[Data on locating visible targets]
══════════
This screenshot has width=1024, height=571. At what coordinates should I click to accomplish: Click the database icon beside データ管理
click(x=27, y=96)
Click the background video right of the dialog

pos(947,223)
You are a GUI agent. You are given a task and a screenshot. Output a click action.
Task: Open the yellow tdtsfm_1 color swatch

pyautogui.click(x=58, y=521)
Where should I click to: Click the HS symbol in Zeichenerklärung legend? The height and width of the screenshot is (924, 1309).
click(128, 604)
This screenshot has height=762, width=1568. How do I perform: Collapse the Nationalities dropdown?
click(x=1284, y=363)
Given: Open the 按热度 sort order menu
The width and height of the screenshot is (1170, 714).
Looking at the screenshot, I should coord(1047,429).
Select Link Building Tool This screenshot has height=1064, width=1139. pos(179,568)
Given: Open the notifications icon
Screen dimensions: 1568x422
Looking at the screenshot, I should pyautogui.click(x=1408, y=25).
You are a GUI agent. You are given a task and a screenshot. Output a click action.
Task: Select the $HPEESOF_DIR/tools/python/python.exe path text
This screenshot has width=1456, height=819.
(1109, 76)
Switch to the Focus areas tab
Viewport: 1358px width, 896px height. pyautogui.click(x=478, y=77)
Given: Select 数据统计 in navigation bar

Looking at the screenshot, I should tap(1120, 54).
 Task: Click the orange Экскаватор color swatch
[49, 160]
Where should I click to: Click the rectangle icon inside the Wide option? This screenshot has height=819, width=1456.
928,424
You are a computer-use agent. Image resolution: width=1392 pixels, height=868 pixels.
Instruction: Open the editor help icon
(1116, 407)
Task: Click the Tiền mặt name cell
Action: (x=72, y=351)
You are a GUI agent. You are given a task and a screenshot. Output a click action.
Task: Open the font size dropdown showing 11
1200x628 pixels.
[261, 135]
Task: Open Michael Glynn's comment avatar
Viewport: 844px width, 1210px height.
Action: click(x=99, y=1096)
══════════
**Problem to solve**
Repeat all of the items above word for word.

**Solution for this exercise**
This screenshot has width=1024, height=571. At what coordinates should I click to accomplish: Click the database icon beside データ管理
click(x=27, y=96)
Click the background video right of the dialog

pos(947,223)
You are a GUI agent. You are given a task and a screenshot. Output a click action.
Task: Open the yellow tdtsfm_1 color swatch

pyautogui.click(x=58, y=521)
Where should I click to: Click the HS symbol in Zeichenerklärung legend? The height and width of the screenshot is (924, 1309).
click(128, 604)
This screenshot has height=762, width=1568. How do I perform: Collapse the Nationalities dropdown?
click(x=1284, y=363)
Given: Open the 按热度 sort order menu
The width and height of the screenshot is (1170, 714).
Looking at the screenshot, I should coord(1047,429).
Select Link Building Tool This screenshot has height=1064, width=1139. pos(179,568)
Given: Open the notifications icon
Screen dimensions: 1568x422
Looking at the screenshot, I should pyautogui.click(x=1408, y=25).
You are a GUI agent. You are given a task and a screenshot. Output a click action.
Task: Select the $HPEESOF_DIR/tools/python/python.exe path text
This screenshot has width=1456, height=819.
(1109, 76)
Switch to the Focus areas tab
Viewport: 1358px width, 896px height. pyautogui.click(x=478, y=77)
Given: Select 数据统计 in navigation bar

Looking at the screenshot, I should tap(1120, 54).
 Task: Click the orange Экскаватор color swatch
[49, 160]
Where should I click to: Click the rectangle icon inside the Wide option? This screenshot has height=819, width=1456.
928,424
You are a computer-use agent. Image resolution: width=1392 pixels, height=868 pixels.
Instruction: Open the editor help icon
(1116, 407)
Task: Click the Tiền mặt name cell
Action: (x=72, y=351)
You are a GUI agent. You are given a task and a screenshot. Output a click action.
Task: Open the font size dropdown showing 11
1200x628 pixels.
[261, 135]
Task: Open Michael Glynn's comment avatar
Viewport: 844px width, 1210px height.
Action: click(x=99, y=1096)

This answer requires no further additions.